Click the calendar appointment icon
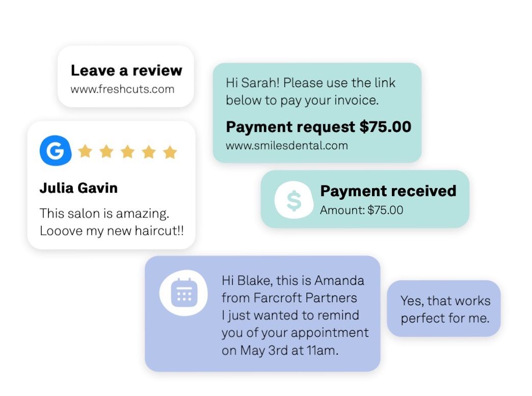 pyautogui.click(x=183, y=293)
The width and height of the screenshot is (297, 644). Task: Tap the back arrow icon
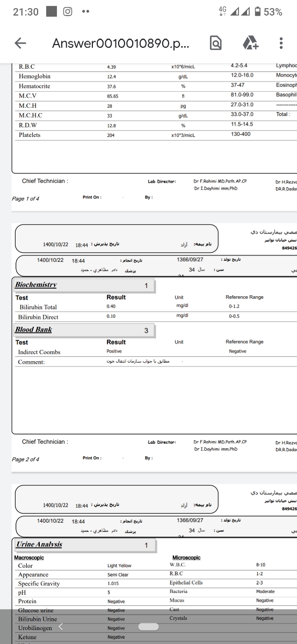tap(20, 43)
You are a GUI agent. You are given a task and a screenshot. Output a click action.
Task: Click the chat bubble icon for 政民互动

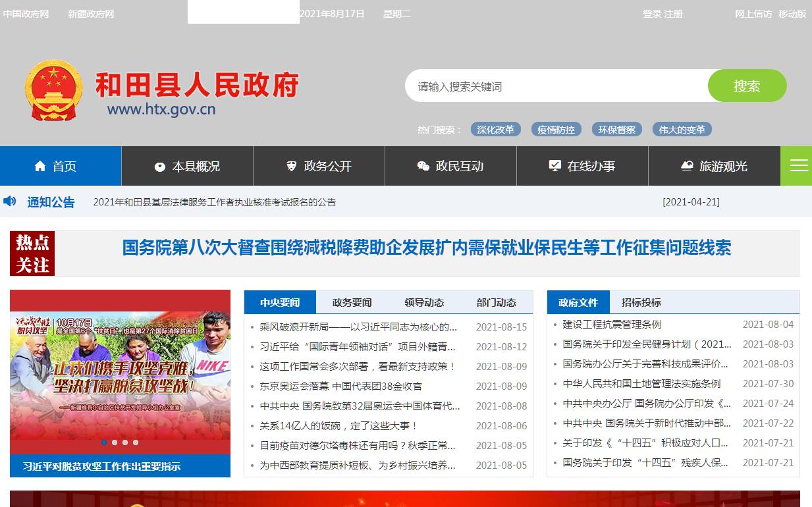tap(423, 167)
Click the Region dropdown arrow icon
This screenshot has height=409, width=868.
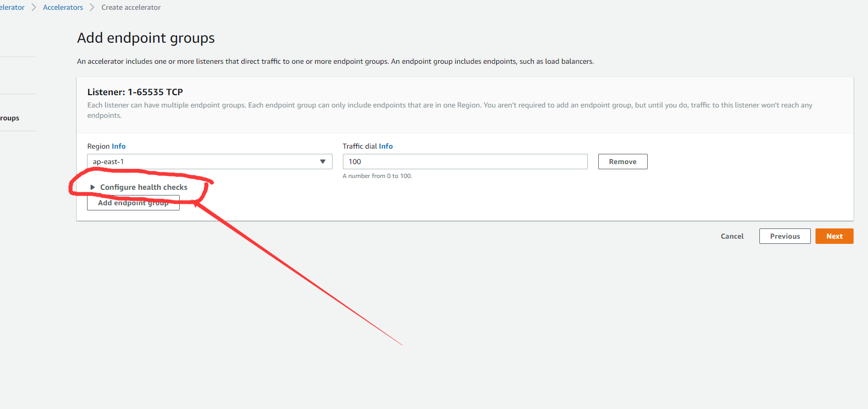coord(323,162)
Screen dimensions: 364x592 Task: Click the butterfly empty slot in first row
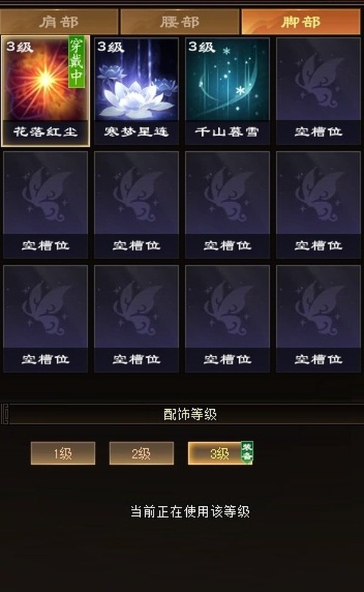click(x=319, y=91)
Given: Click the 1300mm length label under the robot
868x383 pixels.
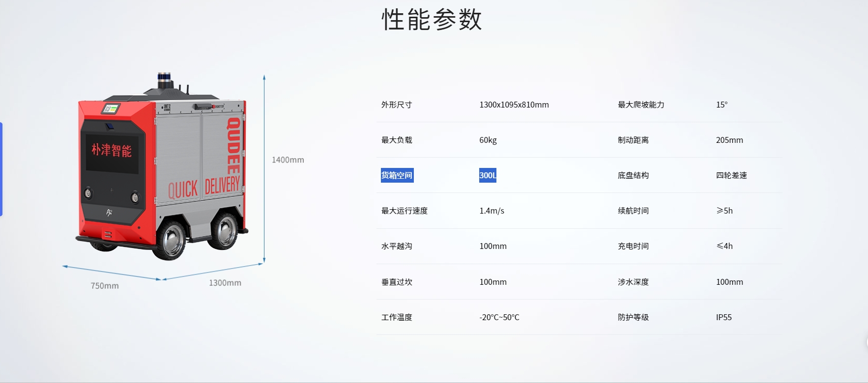Looking at the screenshot, I should coord(225,283).
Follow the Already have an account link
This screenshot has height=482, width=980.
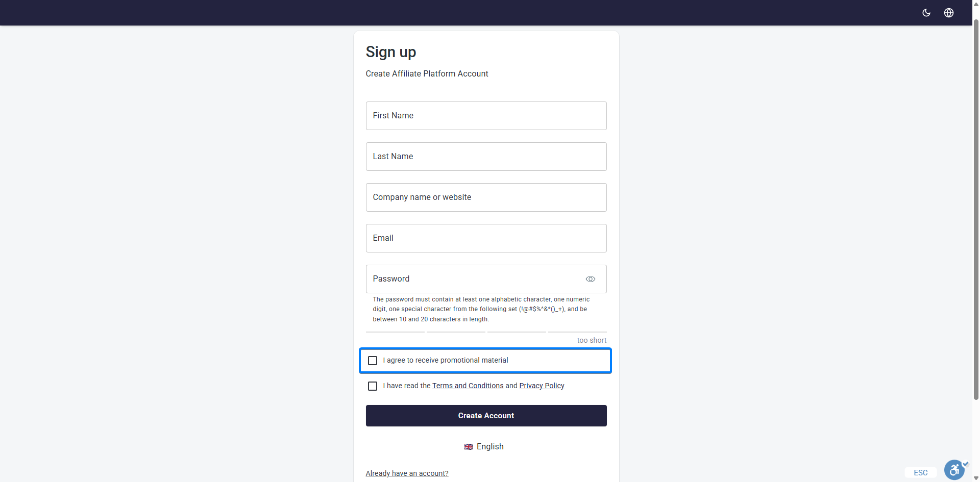coord(407,473)
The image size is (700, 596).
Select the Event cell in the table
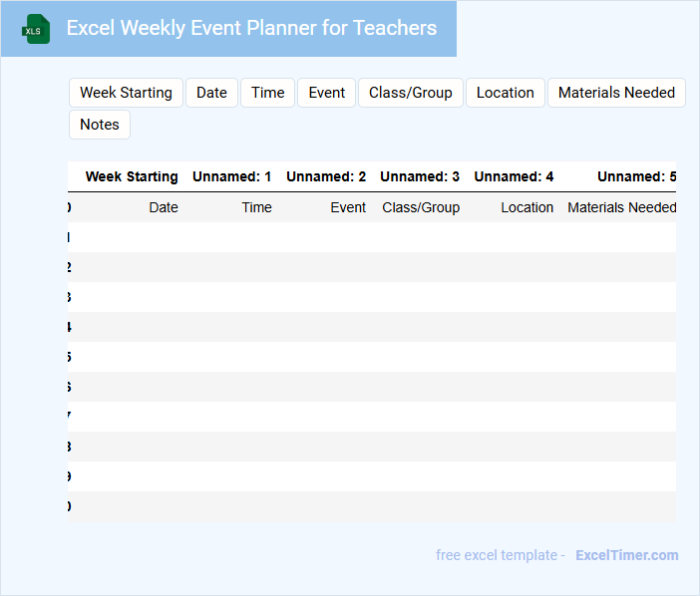coord(348,207)
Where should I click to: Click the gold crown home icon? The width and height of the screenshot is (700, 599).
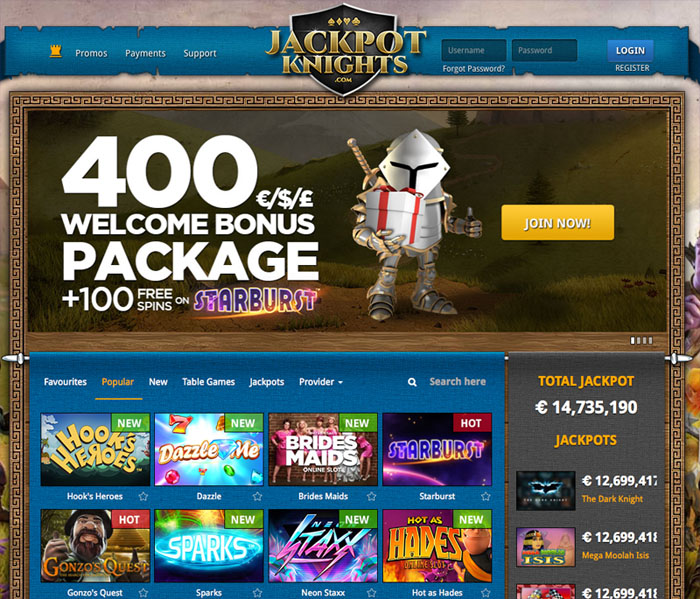pos(55,51)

##########

Task goal: Write out exactly the lines of the material above, starting with the first and finishing with the line that contains "Given: Click the", without pictures.

Expected output:
Click the calendar appointment icon
 pyautogui.click(x=183, y=293)
The width and height of the screenshot is (297, 644). Task: Tap the back arrow icon
tap(20, 43)
You are a GUI agent. You are given a task and a screenshot. Output a click action.
Task: Click the chat bubble icon for 政民互动

tap(423, 167)
Click the Region dropdown arrow icon
This screenshot has height=409, width=868.
coord(323,162)
Screen dimensions: 364x592 Task: Click the butterfly empty slot in first row
click(x=319, y=91)
Given: Click the 1300mm length label under the robot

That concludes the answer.